Pick out every line of the items below that contains the string "width", with case counting.
[Start of Entries supplied]
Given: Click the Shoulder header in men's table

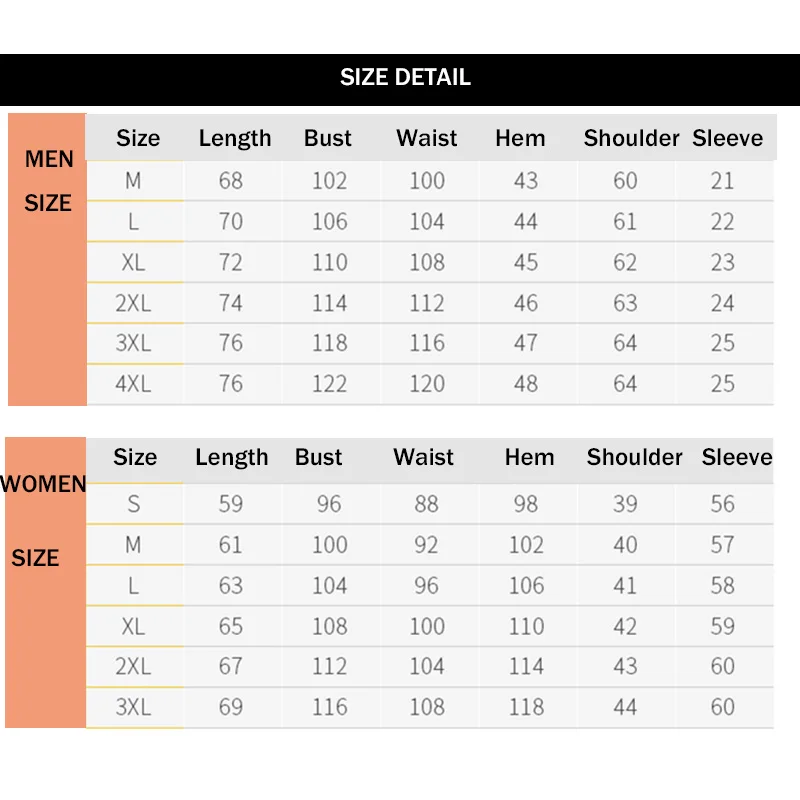Looking at the screenshot, I should [x=631, y=138].
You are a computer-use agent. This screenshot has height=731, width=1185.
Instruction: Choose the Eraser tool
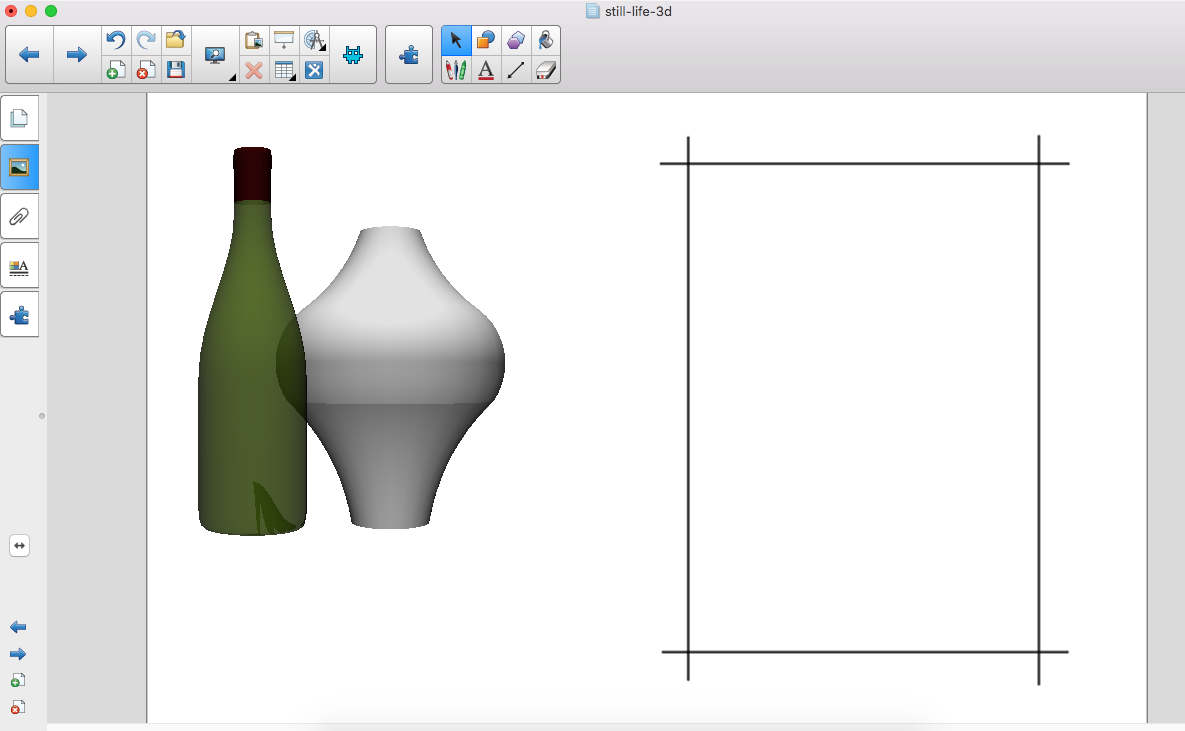pyautogui.click(x=546, y=70)
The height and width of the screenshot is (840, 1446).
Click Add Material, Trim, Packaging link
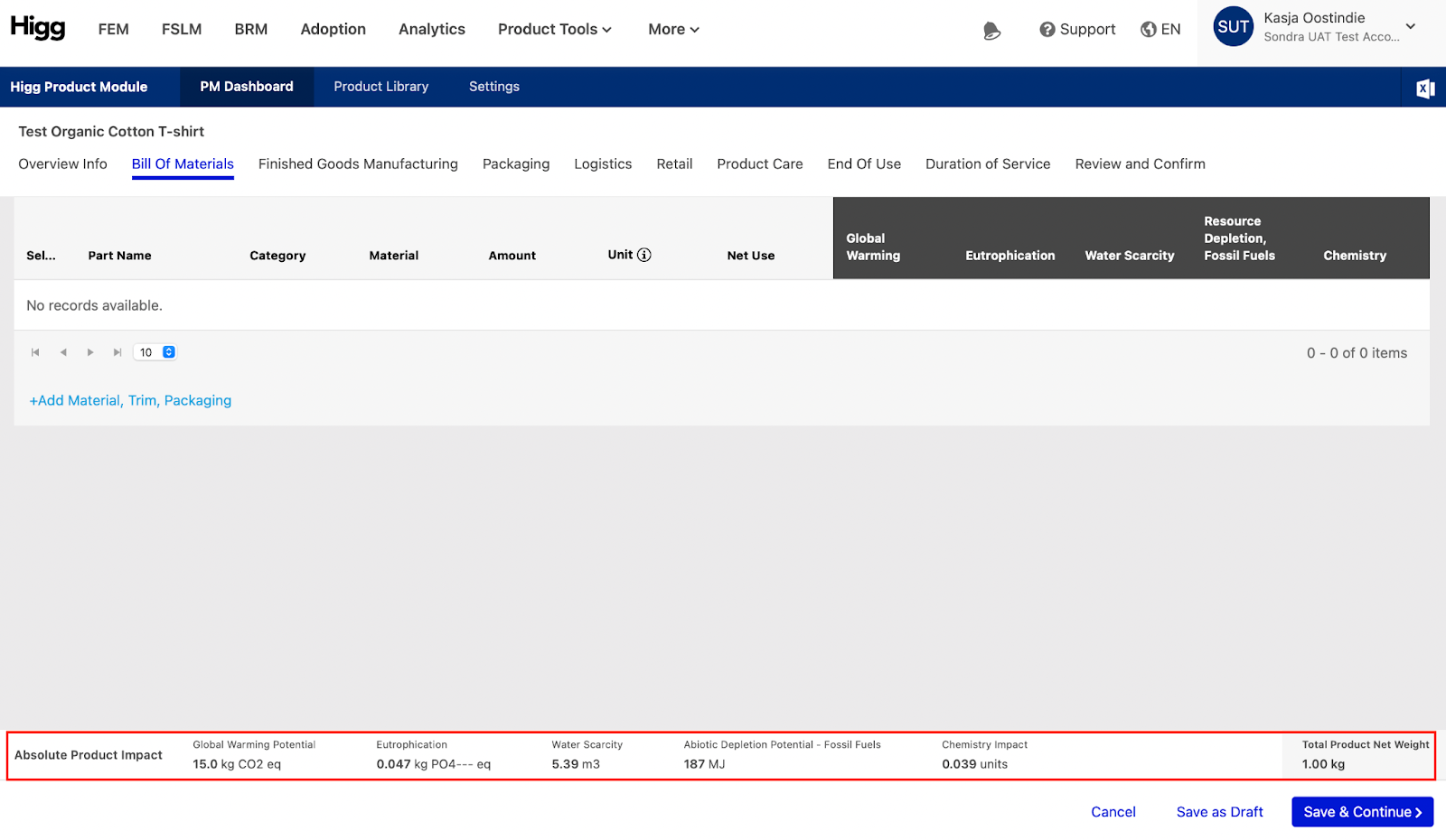coord(130,400)
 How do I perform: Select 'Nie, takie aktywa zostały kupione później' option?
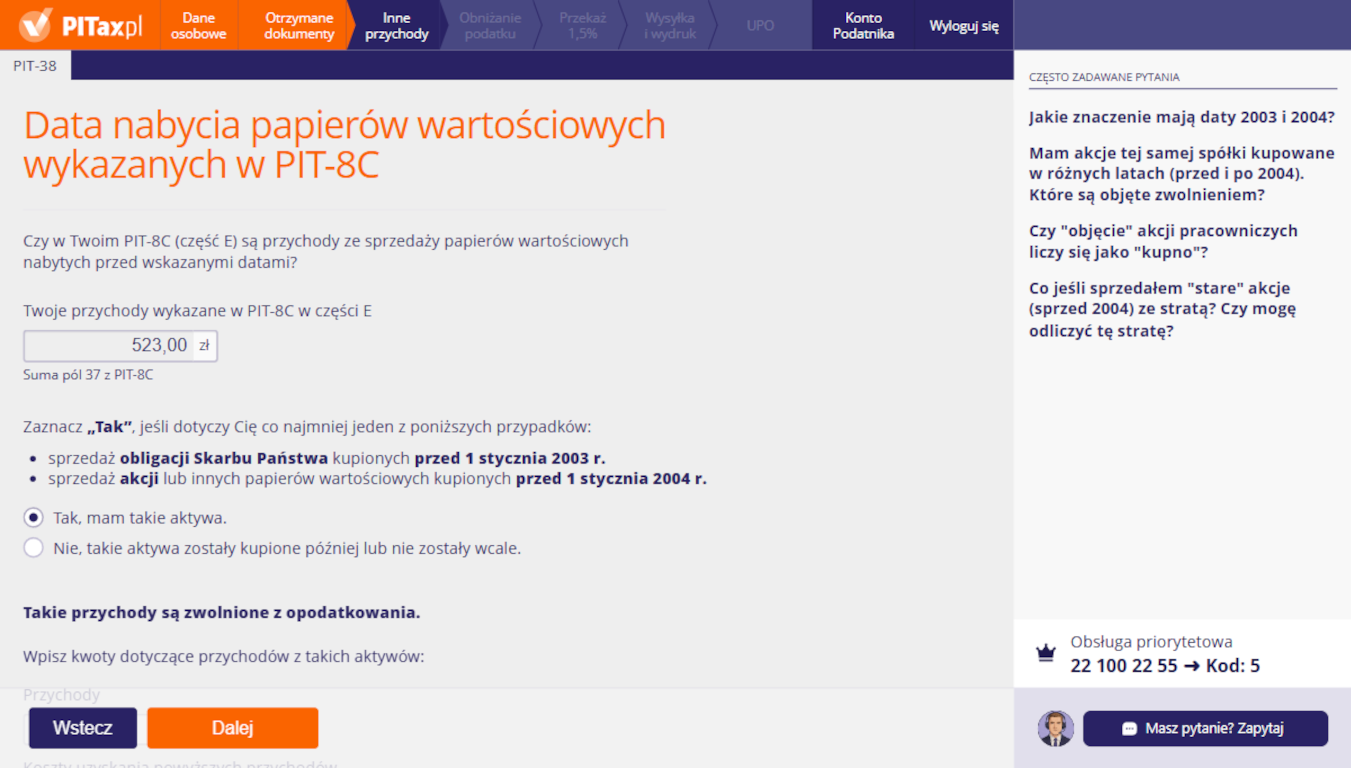coord(34,548)
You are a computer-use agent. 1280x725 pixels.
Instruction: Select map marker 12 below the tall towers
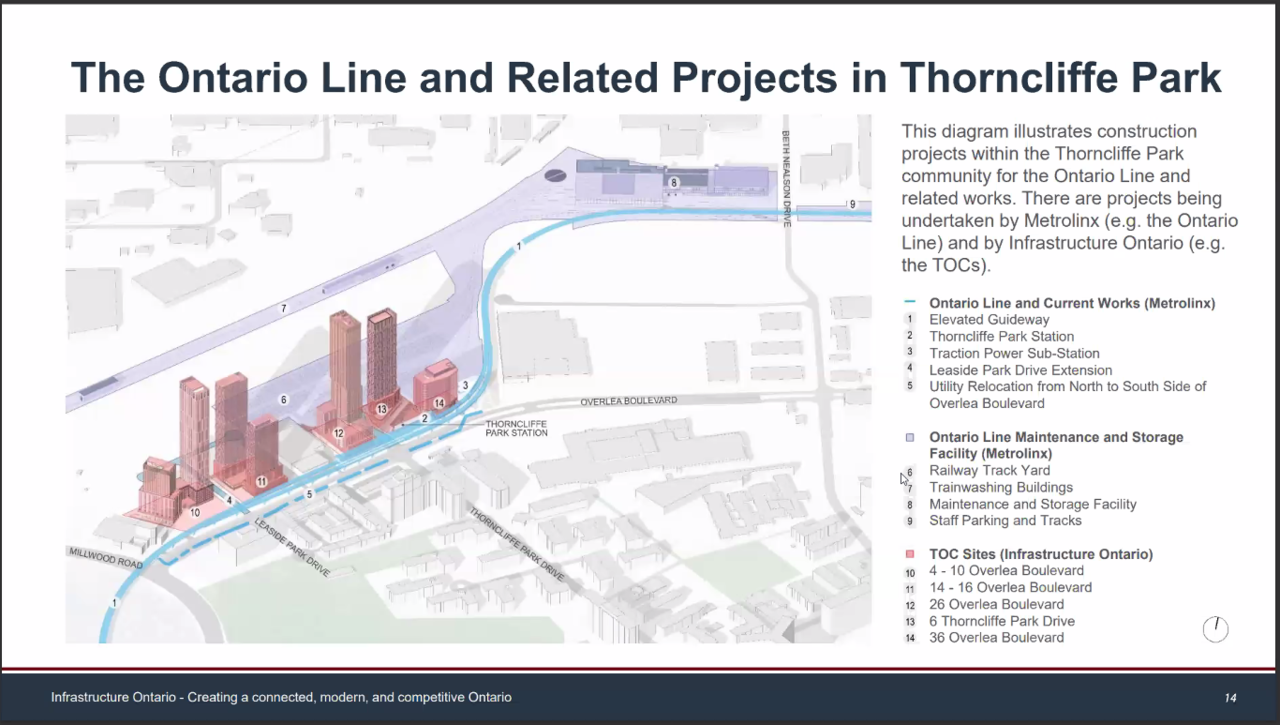(x=339, y=433)
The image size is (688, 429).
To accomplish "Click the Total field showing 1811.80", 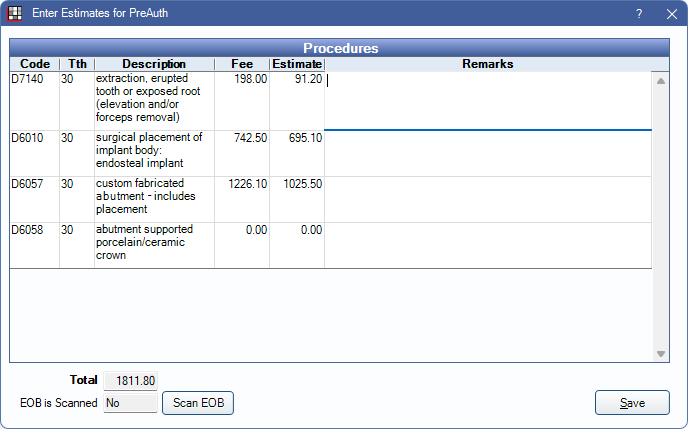I will (x=130, y=380).
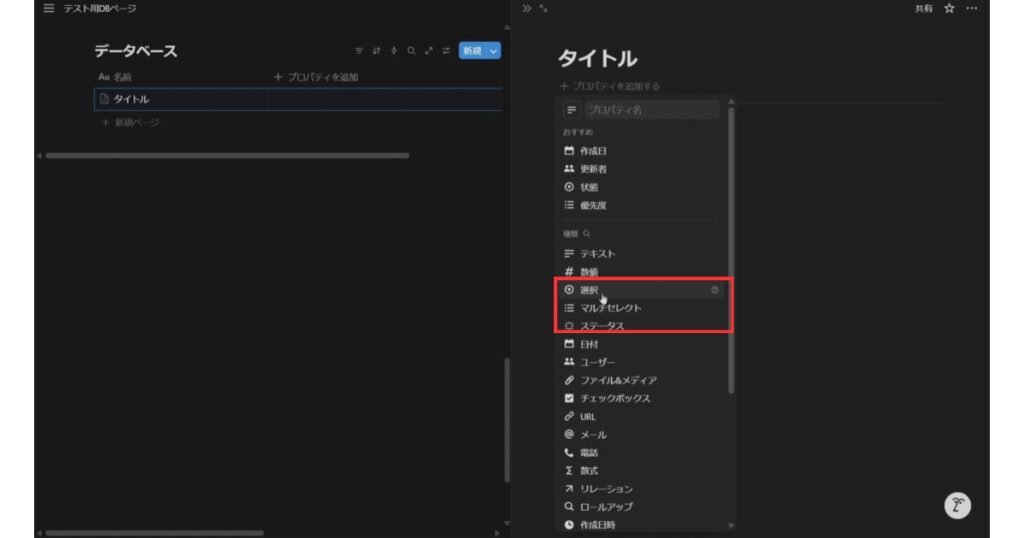Focus the プロパティ名 input field
This screenshot has width=1024, height=538.
[650, 110]
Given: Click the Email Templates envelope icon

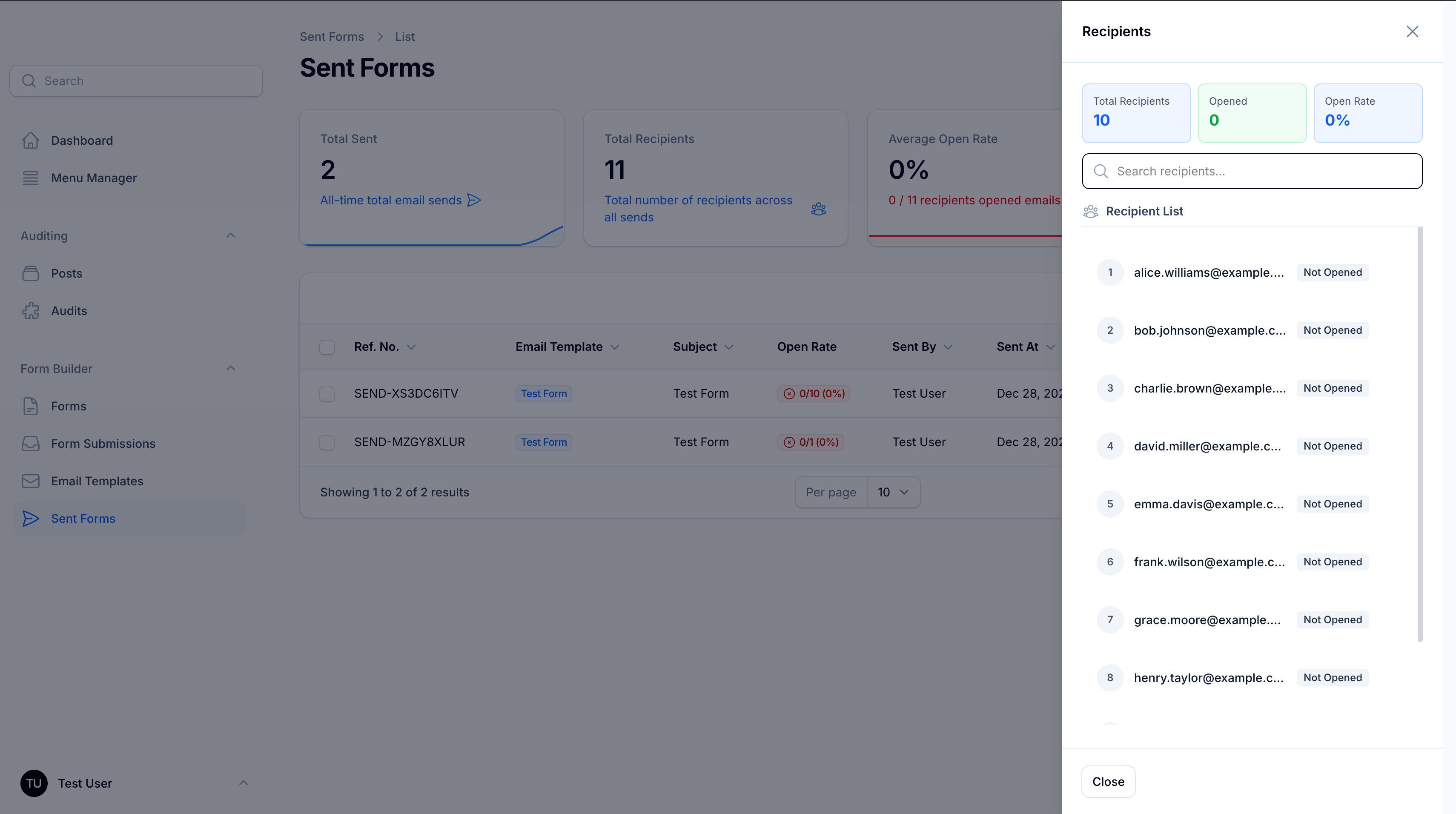Looking at the screenshot, I should (x=31, y=481).
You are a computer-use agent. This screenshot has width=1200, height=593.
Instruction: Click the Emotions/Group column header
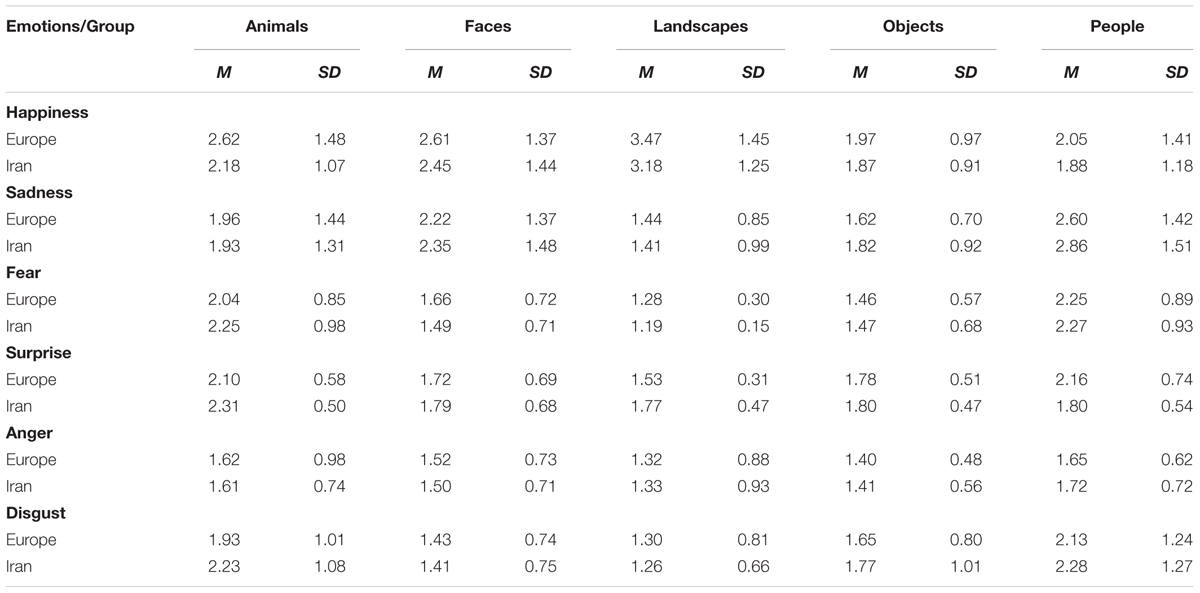(70, 27)
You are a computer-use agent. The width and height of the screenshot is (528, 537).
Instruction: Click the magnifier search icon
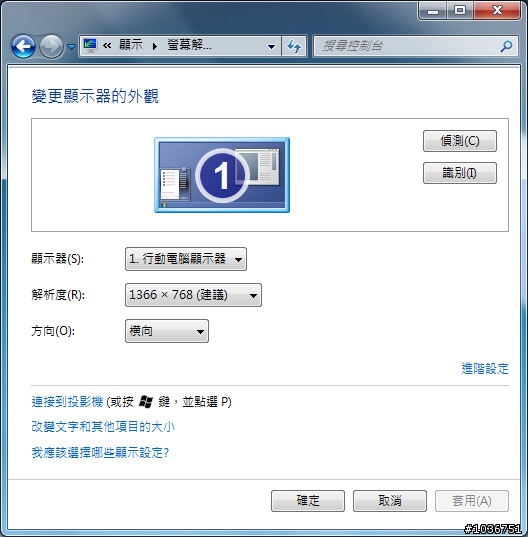[506, 46]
[End of Entries supplied]
### Result of the task
You are a computer-use agent. This screenshot has height=731, width=1185.
The height and width of the screenshot is (840, 1446).
This screenshot has width=1024, height=538.
You are a computer-use agent. This screenshot has width=1200, height=593.
You are a computer-use agent. The width and height of the screenshot is (528, 537).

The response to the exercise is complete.